Films such as “Fast Food Nation” and the Morgan Spurlock documentary “Super Size Me,” have captured the collective imagination. The nation has been battling the influx of “junk food” found in school cafeterias and fast-food outlets. America is responding: the city of New York has banned the use of artery-clogging trans fat in restaurants, with cities such as Los Angeles planning to follow. Emphasis on nutritional content, plus access to healthy food choices and brands, have made it easier for us to be proactive in our food choices.
Changing eating habits to a vegetarian lifestyle is not as difficult as people think. It’s ok to make the change with little baby steps. Gradually add more vegetables and fruit to your diet, while reducing your intake of red meats such as beef. Don’t lose heart if your resolve crumbles at the sight of a sizzling, juicy rib-eye steak; no one is perfect!
What truly matters is being aware of what you eat and making healthy lifestyle choices. Removing meat, our primary source of protein (vitamin B-12), is easy to replace by combining foods such as rice and beans or soybeans and wheat to make complete proteins. Minerals such as iron, calcium, and zinc, which support growth and strengthen bones, are found in green vegetables like spinach and broccoli.
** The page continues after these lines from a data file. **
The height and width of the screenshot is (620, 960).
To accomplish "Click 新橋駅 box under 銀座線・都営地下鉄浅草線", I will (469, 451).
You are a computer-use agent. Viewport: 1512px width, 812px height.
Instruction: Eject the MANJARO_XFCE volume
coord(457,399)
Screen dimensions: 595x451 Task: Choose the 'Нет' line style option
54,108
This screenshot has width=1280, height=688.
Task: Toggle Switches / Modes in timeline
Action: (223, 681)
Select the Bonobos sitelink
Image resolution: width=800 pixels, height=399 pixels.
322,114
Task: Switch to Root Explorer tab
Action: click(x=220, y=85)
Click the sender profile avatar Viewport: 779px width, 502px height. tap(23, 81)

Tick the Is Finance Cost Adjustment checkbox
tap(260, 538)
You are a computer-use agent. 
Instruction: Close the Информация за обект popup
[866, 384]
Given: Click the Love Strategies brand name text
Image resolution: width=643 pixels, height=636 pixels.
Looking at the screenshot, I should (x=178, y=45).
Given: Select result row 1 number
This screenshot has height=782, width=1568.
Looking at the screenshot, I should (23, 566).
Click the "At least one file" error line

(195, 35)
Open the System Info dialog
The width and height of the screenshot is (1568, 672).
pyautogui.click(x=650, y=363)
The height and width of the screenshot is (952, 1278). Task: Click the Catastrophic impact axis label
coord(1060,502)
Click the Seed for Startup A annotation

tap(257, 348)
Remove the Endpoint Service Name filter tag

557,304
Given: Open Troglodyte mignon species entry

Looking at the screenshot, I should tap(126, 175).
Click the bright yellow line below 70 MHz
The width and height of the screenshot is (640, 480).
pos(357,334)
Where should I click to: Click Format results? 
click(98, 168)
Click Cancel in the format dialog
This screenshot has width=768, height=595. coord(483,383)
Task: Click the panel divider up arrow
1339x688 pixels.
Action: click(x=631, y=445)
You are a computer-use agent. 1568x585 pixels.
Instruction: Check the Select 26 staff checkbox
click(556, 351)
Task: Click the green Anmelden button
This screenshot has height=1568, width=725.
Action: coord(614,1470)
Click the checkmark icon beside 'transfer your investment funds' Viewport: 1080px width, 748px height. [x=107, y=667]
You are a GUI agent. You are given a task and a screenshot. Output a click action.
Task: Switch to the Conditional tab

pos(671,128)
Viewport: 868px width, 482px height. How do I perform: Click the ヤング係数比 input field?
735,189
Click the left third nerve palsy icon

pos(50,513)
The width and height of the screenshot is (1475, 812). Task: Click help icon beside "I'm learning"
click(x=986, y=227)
Essential fatty acids, important for brain and nerve development, are easily found in nuts, seeds, and fish oils. It also doesn’t hurt to take multivitamin supplements to compensate for any nutrient the body might be lacking.
Over time, as your body removes the toxins, preservatives, and other chemicals stored in the body from years of eating junk food, you will see and feel the benefits. People who follow a vegetarian lifestyle are less at risk for developing chronic illnesses such as heart disease, hypertension and diabetes. Add some exercise to your routine, and you’ll be good to go for at least another seventy years. If you really think about it, the cleaner the fuel in your car, the better it runs. Why not do the same for your body?